RELEASE OF TUMOR-NECROSIS-FACTOR-ALPHA FROM BOVINE ALVEOLAR MACROPHAGES STIMULATED WITH BOVINE RESPIRATORY VIRUSES AND BACTERIAL-ENDOTOXINS

The release of tumor necrosis factor-alpha (TNF-alpha) from cultured bovine alveolar macrophages (BAM) was evaluated following stimulation of BAM with bovine herpesvirus-1 (BIIV-1), parainfluenza-3 (PI-3) virus, bovine respiratory syncytial virus (BRSV), Escherichia coli 0111:B4 endotoxin, Pasteurella haemolytica type 1 endotoxin, Pasteurella multocida endotoxin, and virus/endotoxin combinations. A cytotoxic assay system using Georgia bovine kidney cells as targets was used to measure TNF-alpha activity.
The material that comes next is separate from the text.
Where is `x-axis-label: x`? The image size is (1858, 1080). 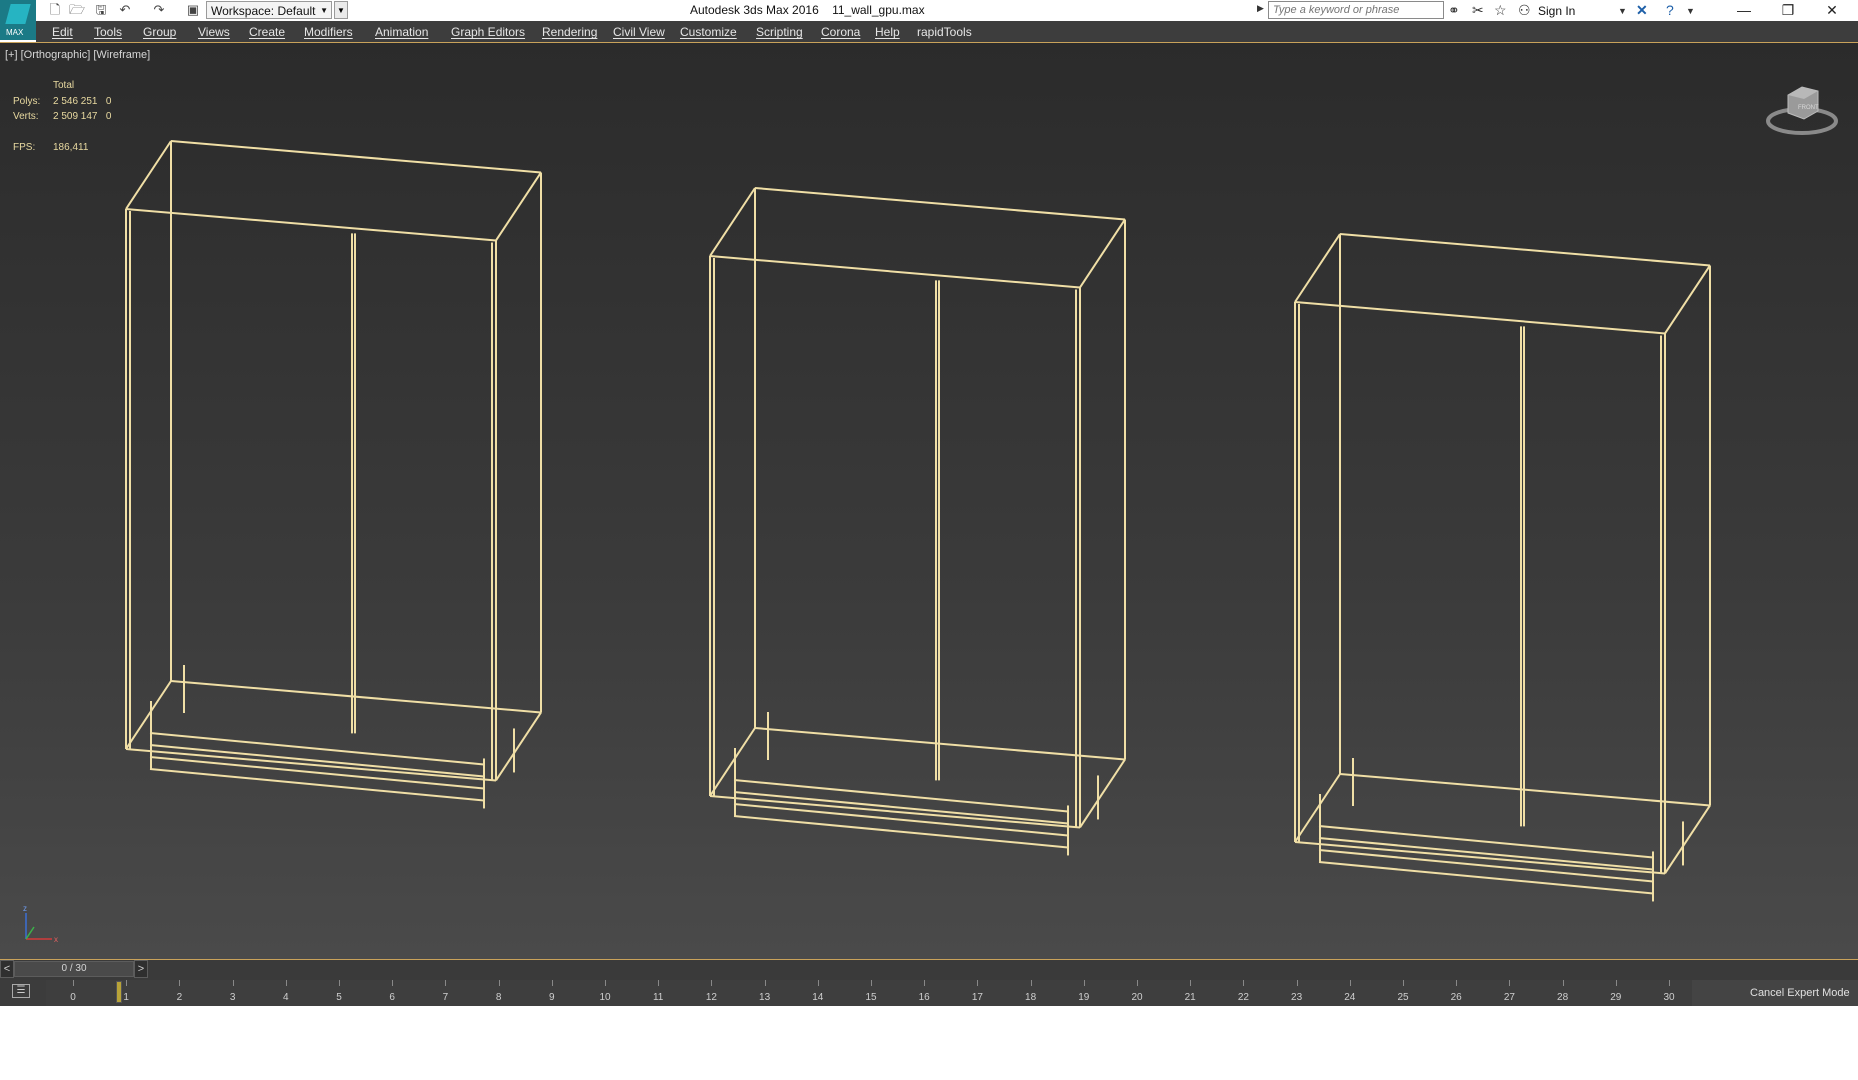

The cytotoxic activity was neutralized by an anti-human TNF-alpha monoclonal antibody. Stimulation of BAM with 1 median tissue culture infectious dose (TCID(so)) of live or ultraviolet (UV)-inactivated PI-3 virus/cell resulted in release of TNF-alpha in significantly (P < 0.05) higher amounts than sham-induced BAM. The quantities of TNF-alpha released after live or UV-inactivated BHV-1 or BRSV induction were not significantly higher than sham-induced BAM. E. coli 0111:B4, P. haemolytica type 1 and P. multocida endotoxins stimulated TNF-alpha release in a dose-dependent manner. Sequential exposure of BAM to 1 TCID(so) per cell of either live BHV-1, PI-3 virus or BRSV and then 5-mu-g ml-1 of either E. coli 0111:B4, P. haemolytica type 1 or P. multocida endotoxin caused a significant (P < 0.05) reduction in detectable TNF-alpha in seven of nine virus/endotoxin combinations tested, when compared with 5-mu-g ml-1 of endotoxin alone. Parainfluenza-3 virus/endotoxin combinations stimulated higher TNF-alpha release when compared with other virus/endotoxin combinations. Five out of six test animals had serum-neutralizing antibodies to PI-3 virus, one out of six had serum-neutralizing antibodies to BHV-1, and two out of six had serum-neutralizing antibodies to BRSV, suggesting a possible relationship between serum neutralizing antibodies and TNF-alpha release from in vitro cultivated BAM.